The Job Guarantee (JG) is counter-cyclical auto-stabilising social security with a twist.
The twist is four fold:
3spoken
Why is Job Guarantee so difficult to understand?
Neil Wilson

9 comments:

Dan Lynch said...

As I posted on Neil's blog, because you can't create meaningful, appropriate jobs out of thin air, especially given the proposed 80% wages budget restriction.

What kind of job would you create for a butcher? A logger? A cowboy? A machinist? A manufacturing engineer?

Real jobs require real materials and real tools -- and real customers to buy the product. You just can't snap your fingers and create all this stuff.

Plus, why should skilled workers and professionals be coerced to work for minimum wage? Why not have different wages for different job categories like the WPA did?

The reality is that most JG jobs would involve picking up trash, or other demeaning make-work. Make-work jobs would not help the individual and would not help society.

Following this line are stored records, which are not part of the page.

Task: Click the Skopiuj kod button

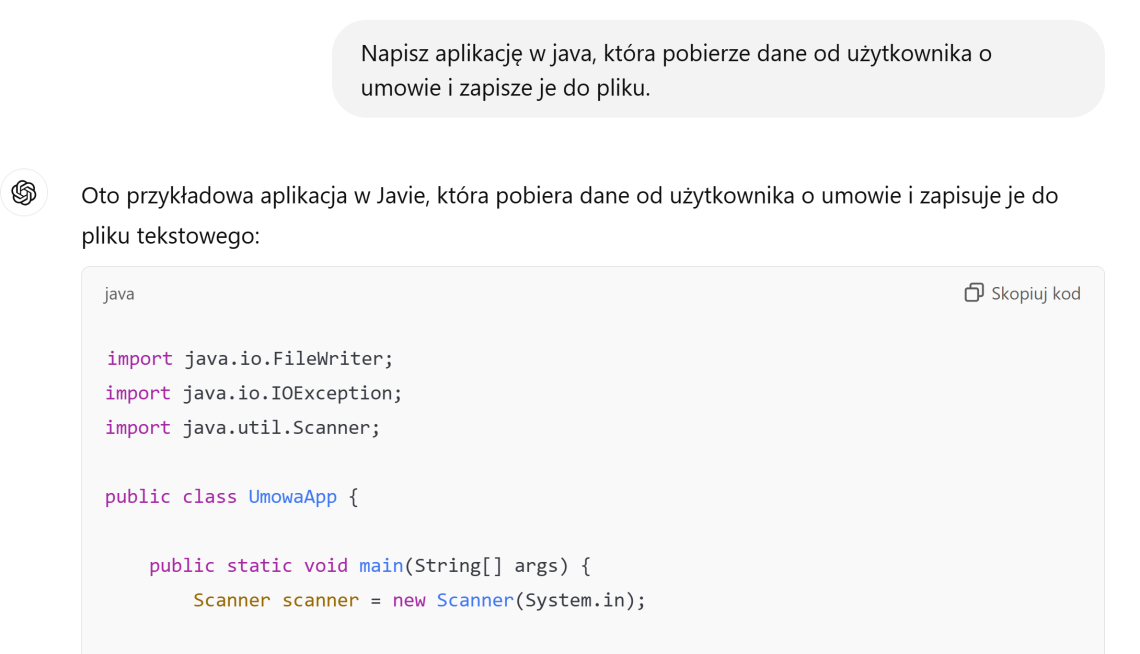Action: (x=1032, y=292)
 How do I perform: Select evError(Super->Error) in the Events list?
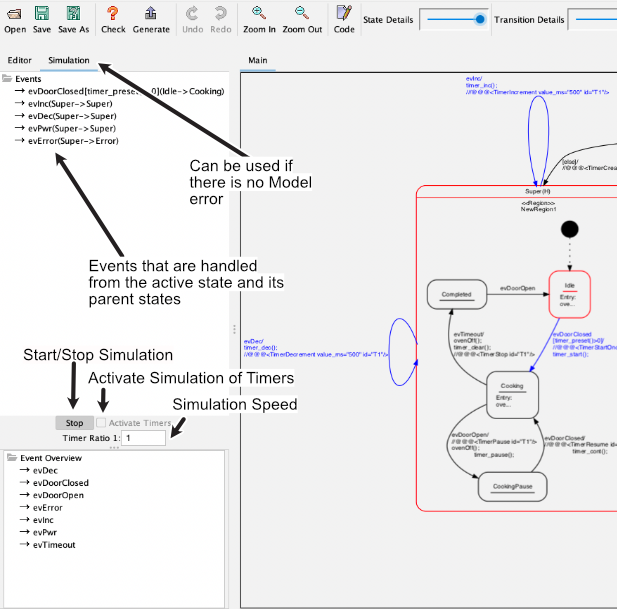pos(74,141)
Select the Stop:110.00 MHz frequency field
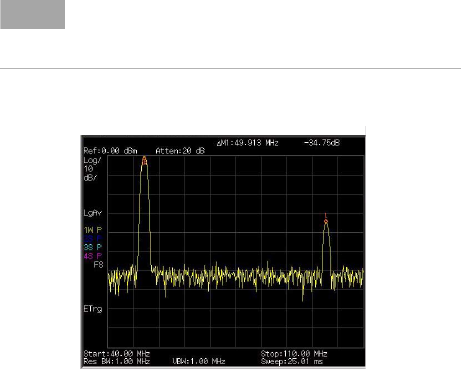This screenshot has height=369, width=461. 294,353
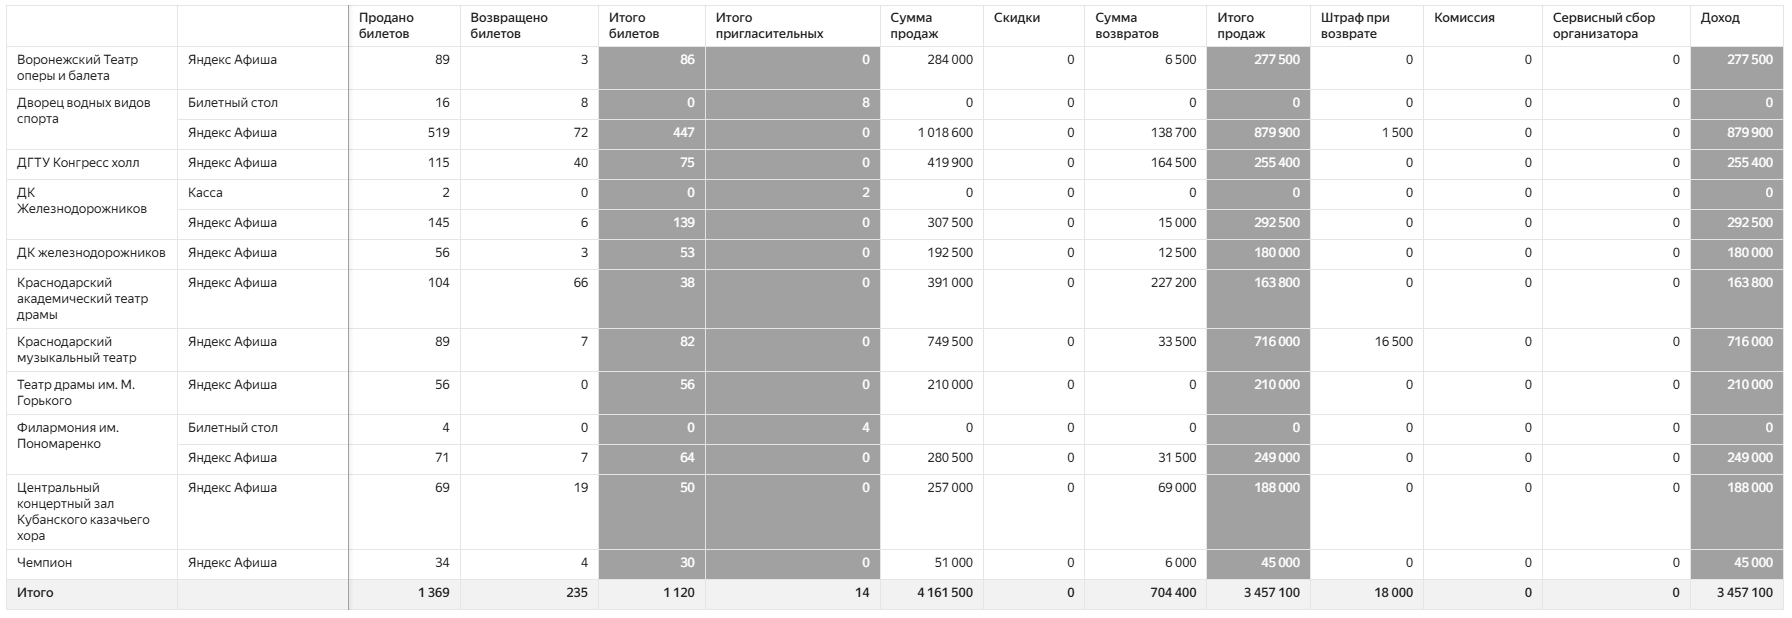Image resolution: width=1792 pixels, height=618 pixels.
Task: Click the "Итого" totals row label
Action: coord(35,593)

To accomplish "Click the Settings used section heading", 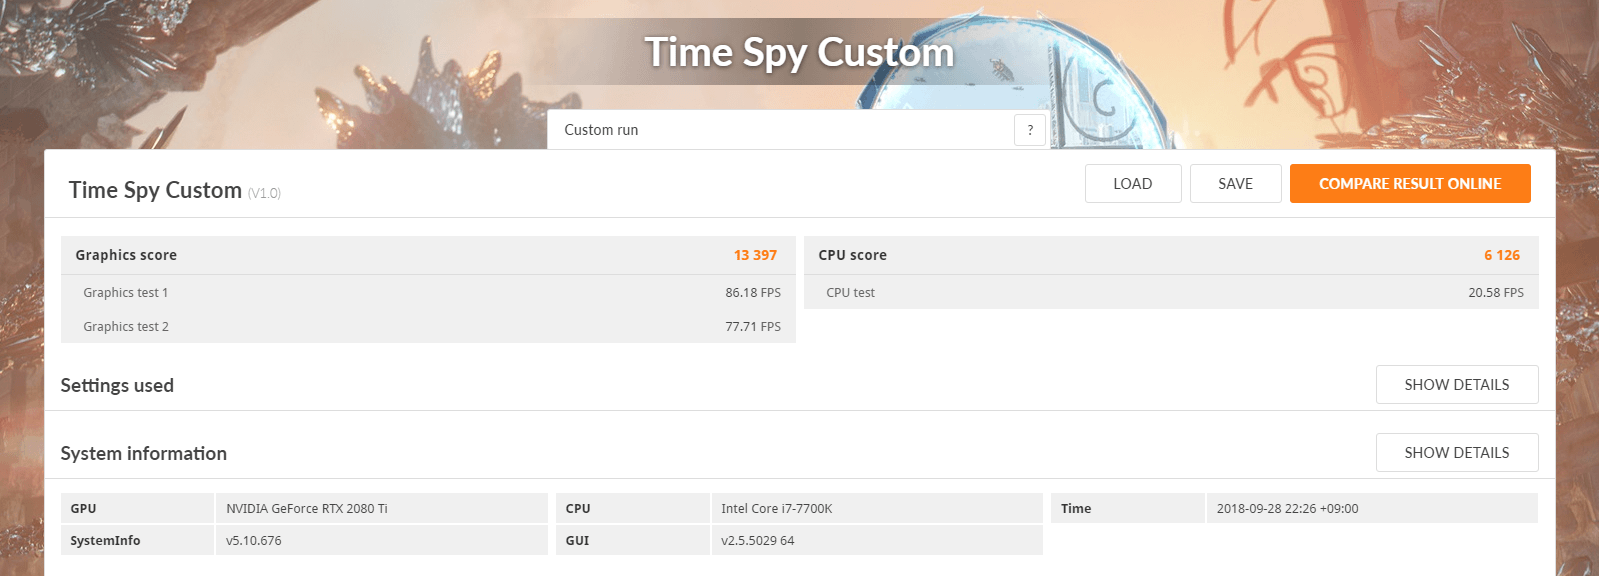I will click(117, 386).
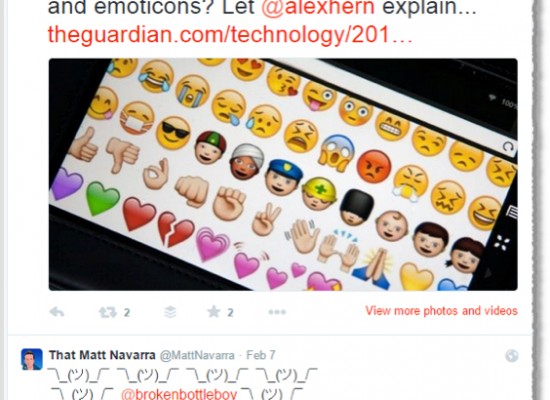This screenshot has height=400, width=550.
Task: Add tweet to Buffer via stack icon
Action: coord(170,312)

Then there is the problem of coercion. Without a viable alternative such as a BIG, the JG is little more than slavery. (There were no unemployed blacks in the pre-civil war South)

For all those reasons, I advocate a JIG rather than a JG. And the job creation portion of my JIG would resemble the WPA, with no 80% wages budget limit, and with different wages for different job categories.

Roger Erickson said...

If you instead called it a "Minimum Community Service Requirement" ... there'd be a lot less resistance?

There's no reason not to build in all the flexibility you suggest, Dan.

As von Boltzmann said, no matter how closely you look at anything (even cultural policies), you find only Probability Functions, not absolutes.

Ralph Musgrave said...

What makes Neil Wilson think the basic JG idea is difficult to understand? I could explain it to a 3 year old. They implemented the idea in the guise of the WPA in the 1930s. Pericles implemented the idea 2,500 years ago in Ancient Greece.

It’s stark staring obvious that we could tell all the unemployed that their unemployment benefit is conditional on doing some simple job.

But when it comes to producing WORTHWHILE JG jobs there are problems to solve: some of them mentioned by Dan Lynch above. And the more naïve advocates of JG, like Neil Wilson, Bill Mitchell and Randy Wray have very little grasp of what those problems are – never mind the solutions.

Bill Mitchell’s ignorance about this subject is nicely illustrated by the fact that he claimed in the 1990s to have invented the idea, when the reality is that the idea is centuries old, as I pointed out above.

Peter Pan said...

Employers do not want a job guarantee or full employment. Why is that so difficult to understand?

Tom Hickey said...

That's the downside of capitalism. Time to rethink.

The Rombach Report said...

"Taxes should always be low enough to sustain full employment" -- Warren Mosler

Is there any need for a job guarantee amid full employment?

Tom Hickey said...

There is no way to guarantee full employment in a monetary economy owing to the boom-bust cycle inherent in capitalism. That's why capitalism has to go. It's not fixable based on the assumptions.

The fact that production is dependent on workers, as well as consumption dependent on worker (majority of the population) demand makes it obvious that socialism (favoring work among the factors of production) is superior to favoring capital (money and machines). Money is a social construct of distribution by price rationing and machines are real constructs produced by people cooperating and coordinating.

The priorities are wrong and the result is dysfunction.

Tom Hickey said...

"Taxes should always be low enough to sustain full employment" -- Warren Mosler

While this is true in the MMT paradigm, it can be understood as (dangerously) simplistic. It's truth depends on the MMT paradigm and if it is interpreted in terms of the normal paradigm today, it could be very misleading.

Roger Erickson said...

"Is there any need for a job guarantee amid full employment?"

Better to ask how many ways there are to achieve full utilization of latent capabilities?
DoD calls this "Force Readiness"

More degrees of freedom than we're currently exploring?

Our grandparents would just look at us & say "There are 1001 ways to skin a cat."